THE TASK :: Copy each line that includes the string "accomplish" from the material into your answer.

LISTED RECORDS Start Marker

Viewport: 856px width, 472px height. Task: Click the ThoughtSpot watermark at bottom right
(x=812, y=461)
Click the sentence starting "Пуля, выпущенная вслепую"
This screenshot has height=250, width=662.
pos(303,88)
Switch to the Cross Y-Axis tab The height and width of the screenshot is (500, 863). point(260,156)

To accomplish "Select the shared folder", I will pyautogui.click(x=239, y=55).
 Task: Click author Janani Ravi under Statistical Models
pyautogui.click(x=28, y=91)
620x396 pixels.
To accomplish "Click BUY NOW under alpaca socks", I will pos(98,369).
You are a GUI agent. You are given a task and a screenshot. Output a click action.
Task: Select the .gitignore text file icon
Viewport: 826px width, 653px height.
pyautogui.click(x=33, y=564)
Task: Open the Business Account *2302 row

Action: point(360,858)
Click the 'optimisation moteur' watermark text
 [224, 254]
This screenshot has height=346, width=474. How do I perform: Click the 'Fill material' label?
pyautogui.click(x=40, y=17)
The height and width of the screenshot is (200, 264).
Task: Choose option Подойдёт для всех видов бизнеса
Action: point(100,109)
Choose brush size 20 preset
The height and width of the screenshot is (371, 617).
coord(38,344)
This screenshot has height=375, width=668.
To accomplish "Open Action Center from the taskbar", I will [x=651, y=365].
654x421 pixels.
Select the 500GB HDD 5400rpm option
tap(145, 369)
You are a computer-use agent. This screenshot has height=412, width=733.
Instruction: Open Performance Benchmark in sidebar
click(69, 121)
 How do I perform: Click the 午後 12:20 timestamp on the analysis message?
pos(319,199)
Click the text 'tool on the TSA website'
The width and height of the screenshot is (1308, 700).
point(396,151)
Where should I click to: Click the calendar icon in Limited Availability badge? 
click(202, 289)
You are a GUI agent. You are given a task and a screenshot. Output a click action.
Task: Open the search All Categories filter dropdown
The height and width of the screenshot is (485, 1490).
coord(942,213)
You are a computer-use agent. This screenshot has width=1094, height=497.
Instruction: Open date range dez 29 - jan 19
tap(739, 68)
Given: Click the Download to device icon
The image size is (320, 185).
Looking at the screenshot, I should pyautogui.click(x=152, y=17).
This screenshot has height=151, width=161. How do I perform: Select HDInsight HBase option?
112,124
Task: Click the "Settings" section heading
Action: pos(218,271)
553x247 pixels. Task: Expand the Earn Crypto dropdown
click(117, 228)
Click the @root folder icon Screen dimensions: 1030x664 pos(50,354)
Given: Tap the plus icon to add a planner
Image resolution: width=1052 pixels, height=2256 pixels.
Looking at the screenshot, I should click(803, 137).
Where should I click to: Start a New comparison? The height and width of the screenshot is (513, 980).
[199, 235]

LISTED RECORDS End Marker

RESPONSE FOR THIS EXERCISE ::
To accomplish "Select the shared folder", I will pyautogui.click(x=239, y=55).
To accomplish "Click BUY NOW under alpaca socks", I will pos(98,369).
To accomplish "Open Action Center from the taskbar", I will [x=651, y=365].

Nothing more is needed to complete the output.